Kadyrov himself explained the United Russia’s excessive landslide as simply the reflection of the people’s trust. “There’s nothing unexpected here” he said. “The federal list was headed by head of state Vladimir Putin and in Chechnya the president of the republic was first on the list. The vote showed how much trust the leaders of the country enjoy.”

Yes, trust.
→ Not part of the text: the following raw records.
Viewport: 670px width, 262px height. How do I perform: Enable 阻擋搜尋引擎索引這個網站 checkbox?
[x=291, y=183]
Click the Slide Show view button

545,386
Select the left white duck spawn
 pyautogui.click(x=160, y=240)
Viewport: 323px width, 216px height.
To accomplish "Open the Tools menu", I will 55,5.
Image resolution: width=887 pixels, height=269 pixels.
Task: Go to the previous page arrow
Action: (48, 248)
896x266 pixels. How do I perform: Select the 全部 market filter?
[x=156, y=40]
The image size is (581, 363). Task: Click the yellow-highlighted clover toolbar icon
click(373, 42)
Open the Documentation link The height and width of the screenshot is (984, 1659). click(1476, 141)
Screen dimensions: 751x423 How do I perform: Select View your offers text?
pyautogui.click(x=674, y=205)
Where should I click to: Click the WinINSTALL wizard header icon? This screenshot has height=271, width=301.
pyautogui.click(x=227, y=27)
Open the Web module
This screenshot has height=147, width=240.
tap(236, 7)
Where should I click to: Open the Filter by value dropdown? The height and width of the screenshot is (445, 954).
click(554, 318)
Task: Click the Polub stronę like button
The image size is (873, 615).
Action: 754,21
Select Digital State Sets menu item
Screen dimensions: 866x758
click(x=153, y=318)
And Kadyrov made sure to capitalize on this “trust”. For alongside electing four members to the State Duma, all of which are part of Kadyrov’s khvost–Akhmar Zavgayev, Adam Delimkhanov (Chechen deputy Prime Minister), Magomed Vakhayev (head of the Chechen Constitutional Court) and Said Yakhihajiev–was a referendum that changed the Chechen Constitution so Kadyrov could be president in perpetuity. The referendum received 85 percent approval. Considering that United Russia got 99 percent of the vote, perhaps Kadyrov’s 85 percent should be considered a somewhat of a defeat. What? His people couldn’t muscle that extra 15 percent?

For Kadyrov’s allies, the referendum’s passage was all part of Plan Kadyrov. Chechen Parliament speaker Dukvakh Abdurakhmanov said, “Two terms of four years – that’s just a western stereotype. Who came up with the idea, why do we have to follow it? I think that to end all the transformations and reforms we have begun a leader needs between 22 and 27 years.” 22 to 27 years!? When do the coronation invitations go out?